Work instructions:
1) Translate this sentence from the travel piece on Turkey's Aegean coast into Spanish: "I began my visit with a trip to Selchuk, the modern town near the ancient Greek and Roman city of Ephesus."
2) Answer these questions using the travel piece on Turkey's Aegean coast:
(a) What was the name of the pansiyon where the writer stayed?
(b) On which island did the Apostle John write the book of Revelation?
(c) What is backgammon called in Turkish?

Selected passage:

- - -

BootsnAll Travel Network



5000 Years of History: The Aegean Coast

With more known Greek ruins than Greece and more Roman ruins than Italy, it’s unsurprising that Turkey’s Aegean coast is a history buff’s dream come true. And the region’s history isn’t all just ancient, having played host to significant events in the First World War, and the subsequent Turkish war of independence. A map of the region shows such famous names as Pergamum, Troy, Ephesus and Gallipoli whose historic significance span over 7000 years, from the beginning of civilization until modern times.

I began my visit with a trip to Selchuk, the modern town near the ancient Greek and Roman city of Ephesus. With a history dating back over 5000 years, Ephesus is home to the most spectacular ruins in the entire country.

Having taken a night bus, I once again arrived early in the morning. After checking into my pansiyon I wasn’t ready for the customary late morning nap immediately. First I did a bit of laundry, simply putting on my wet clothes and taking a walk out in the already stifling heat to dry them. Following this I headed out for a more sightseeing centred walk with a Dutch couple riding motorcycles on their way to Nepal. Our first stop was the The Cathedral of St. John. While there are doubtless many buildings around the world that share the name, this is THE St. John’s Cathedral. The bones of the Apostle John lie within the ruins of the 1500 year old building, no coincidence, given that it was to Ephesus that he moved after writing the book of Revelation on the Greek island of Patmos. Nor is the cathedral the only biblically significant site in the region (Ephesus-Ephesians… coincidence? No.) There’s a site rumoured to be the final home of the Virgin Mary, which has been recognized as a holy site, if not actually confirmed as being such by the Vatican, as well as the amphitheatre where angry pagan mobs staged the demonstrations that convinced St. Paul (yes, another apostle) to depart Turkey.

By the time our visit to the cathedral was over, I HAD become a bit sleepy, and headed back to the hostel for a rest. By the time I awoke, it was clearly too late for a visit to Ephesus, so I contented myself with a wander around town. The Pansiyon I was staying at was named the ANZ, and was one of the oldest spots for foreign tourists in town, and its success had clearly influenced others. As I wandered through Selchuk I also came across the All Blacks, Victoria, and Wallaby pansiyons, just to name a few. My wandering took me past several local cafés or chay shops, where Turkish men spend cast swathes of time drinking, talking and playing games. One of the most popular games is Backgammon (or Tavla in Turkish.) I’m something of a player myself, and so sat down at one of the cafés to watch a match in process. Before long I’d been invited to join in, and even managed to win a five point match against my (much) older opponent. (A couple of notes on Turkish backgammon: they don’t use the doubling cube, you re-roll your starting dice, so it’s possible to begin with doubles, and the player winning a game rolls first in the next match… All of these remove some of the strategy from the game, which consistently irritated me.)

After my gaming interlude my walk continued and was interrupted once more by a sit and a conversation with a guy from Vancouver and the people who owned the carpet shop where he was staying. After a long chat I headed off to purchase some tomatoes, cucumbers and bread for dinner before heading back to the hostel.

- - -

Supplied information:
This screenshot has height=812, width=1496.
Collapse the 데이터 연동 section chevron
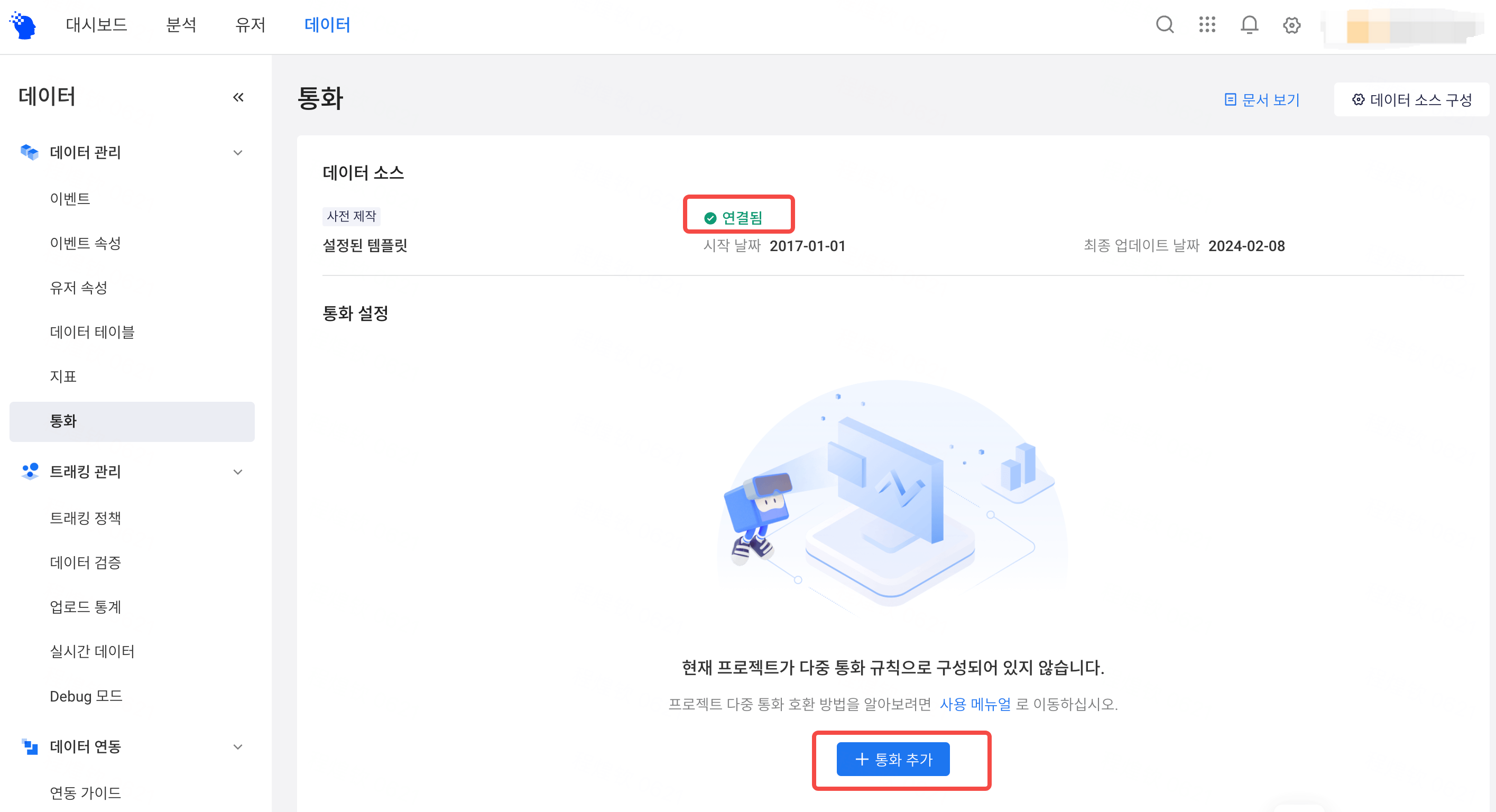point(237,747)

- - -

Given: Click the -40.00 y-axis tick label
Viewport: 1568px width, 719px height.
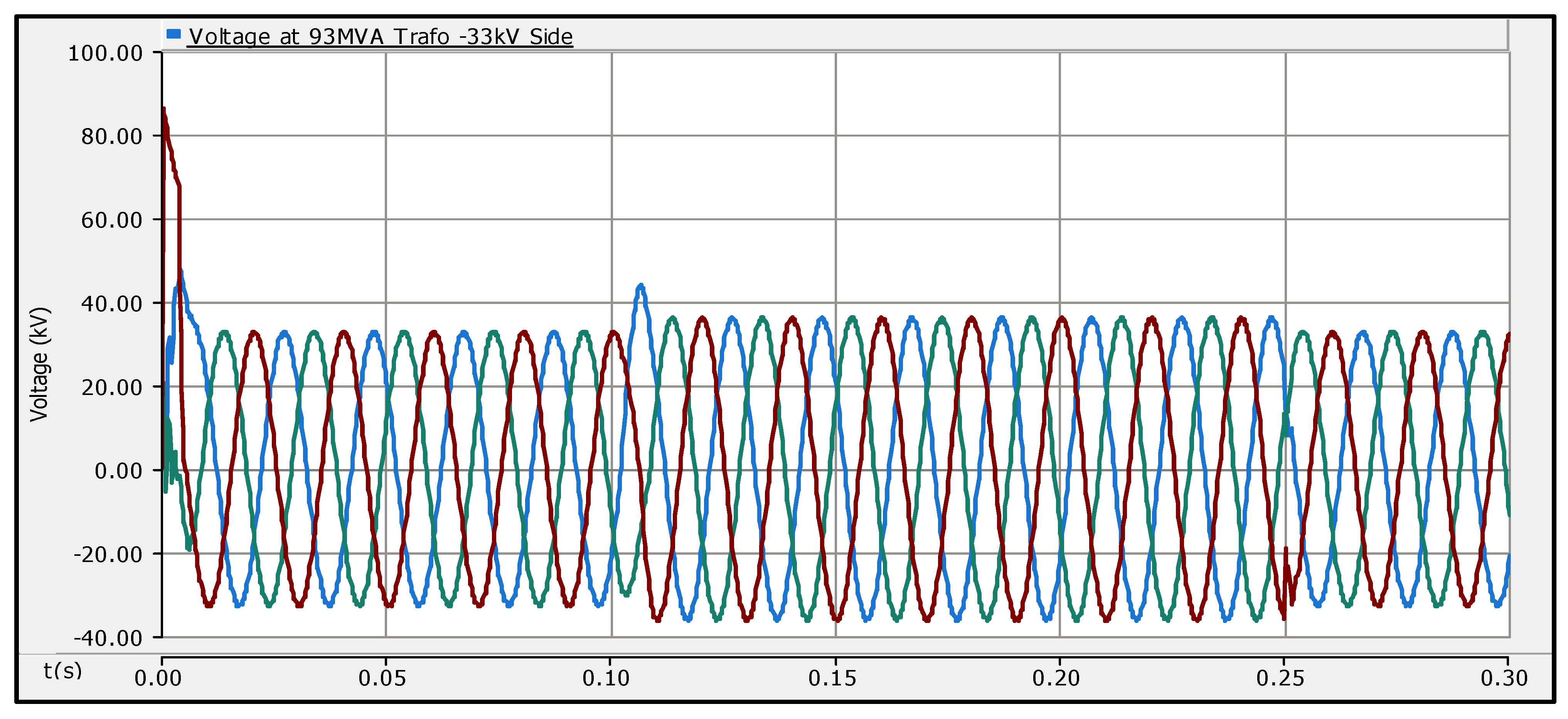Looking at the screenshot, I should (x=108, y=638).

- - -

Expected responses:
1) Comencé mi visita con un viaje a Selchuk, la ciudad moderna cercana a la antigua ciudad griega y romana de Éfeso.

2)
(a) The ANZ
(b) The Greek island of Patmos
(c) Tavla